My village, Stoke Bruerne in south Northamptonshire, is just getting back to normal after a great influx of visitors for its annual weekend festival called ‘Village at War’. Stoke Bruerne is a small place that sits astride the Grand Union Canal about halfway along its route from London to Birmingham. Its fame, such as it is, rests on its seven locks and the fact that it houses a Canal Museum; and the ‘Village at War’ event was started six years ago by the Friends of the Canal Museum to raise money for that excellent institution. I don’t yet know how well it has done this year, but last year it was attended by more than 12,000 people and raised £20,000.
According to the Village at War’s website, this is Britain’s ‘only wartime vintage themed canal festival’, which is about as rarefied a category as one could imagine. And Stoke Bruerne also seems a strange place in which to hold such an event because its role in the second world war was, to say the least, insignificant. The canal, it is true, was unusually busy during the war years, carrying coal and other freight between the Midlands and London to relieve the burden on the railways. But the village itself suffered no damage and no war deaths.

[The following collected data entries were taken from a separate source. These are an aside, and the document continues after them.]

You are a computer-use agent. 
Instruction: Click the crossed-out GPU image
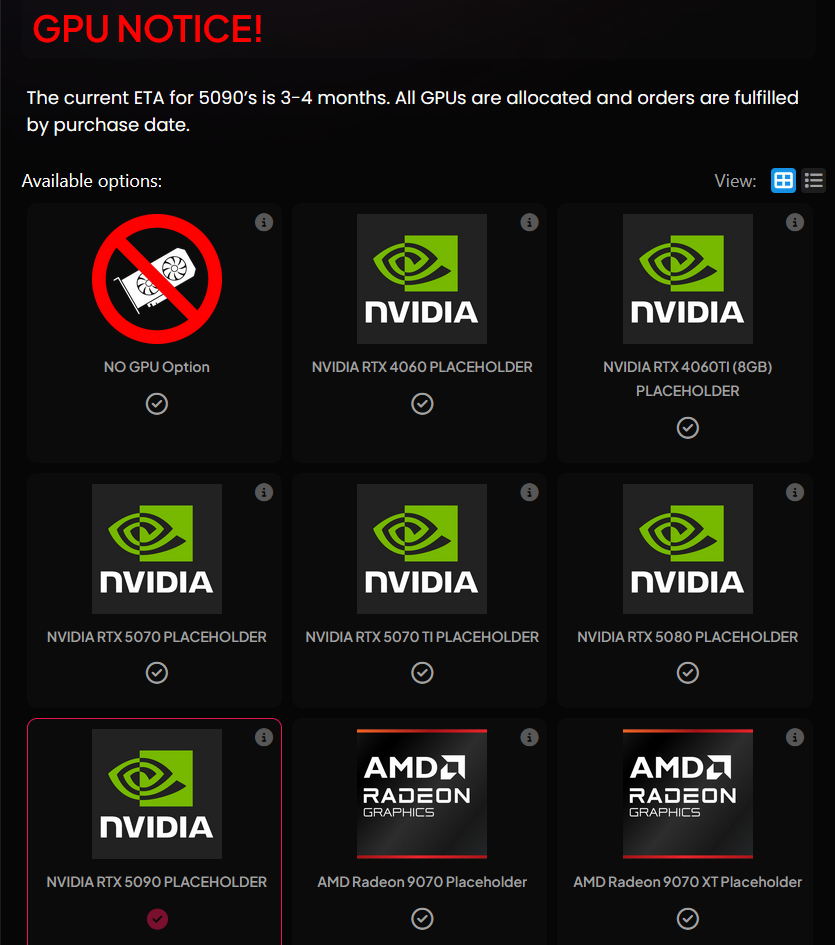click(157, 279)
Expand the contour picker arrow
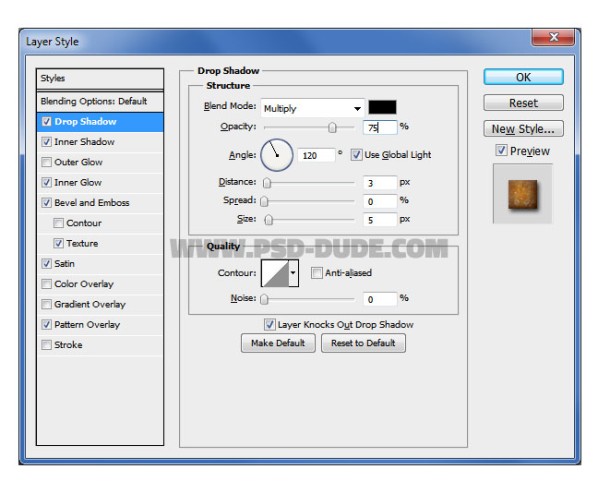 293,273
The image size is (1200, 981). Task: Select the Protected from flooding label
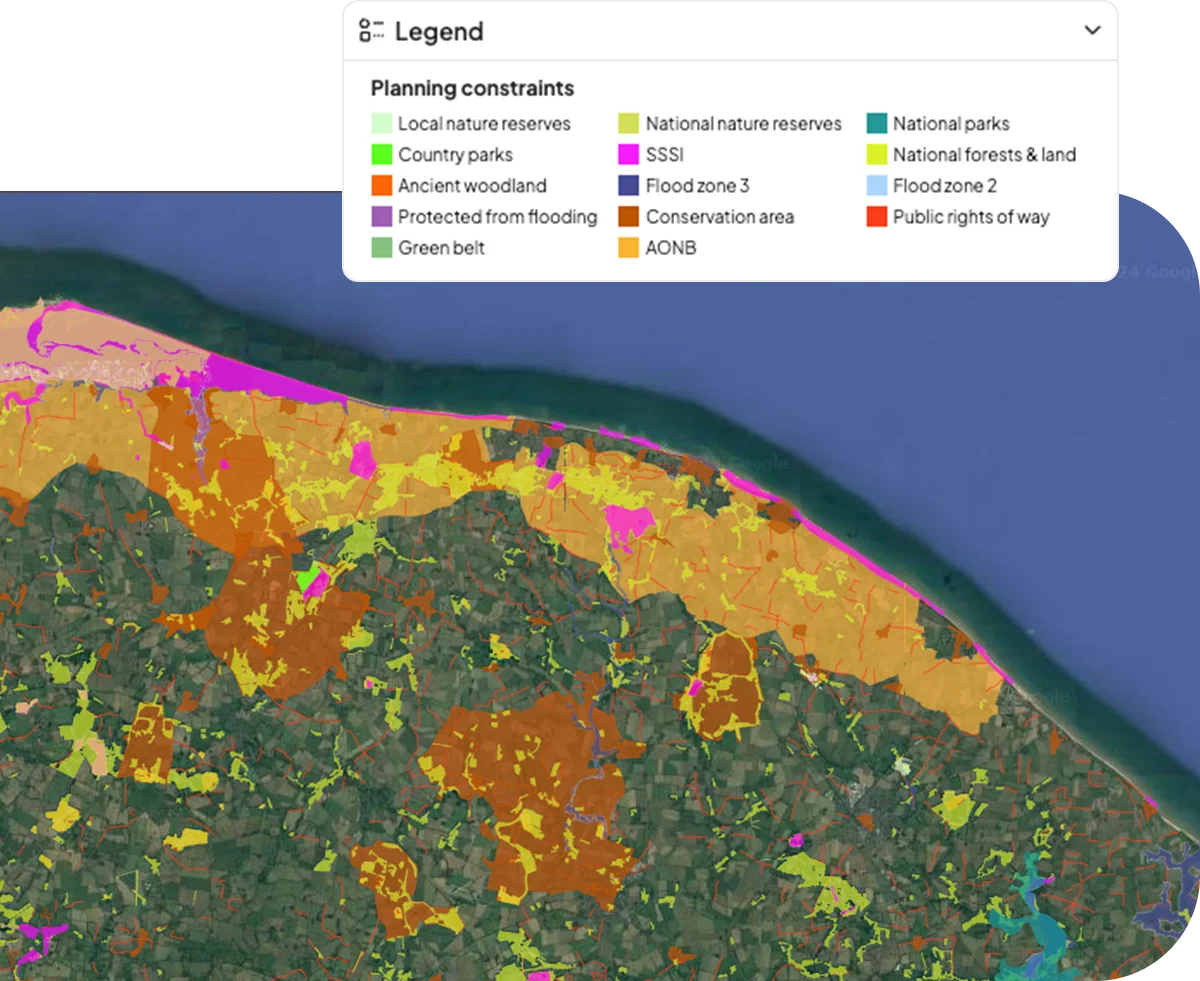pyautogui.click(x=497, y=216)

The war memorial beside the church, which serves both Stoke Bruerne and its neighbouring village, Shutlanger, lists 18 servicemen from both villages who lost their lives in the first world war, but only two from Shutlanger (and none from Stoke Bruerne) who died in the second world war. Between them these villages raised a platoon for the Northamptonshire Home Guard, and Stoke Bruerne alone mustered two motor cars, one motorbike, 12 bicycles and 13 wheelbarrows for use against the enemy in the event of a German invasion.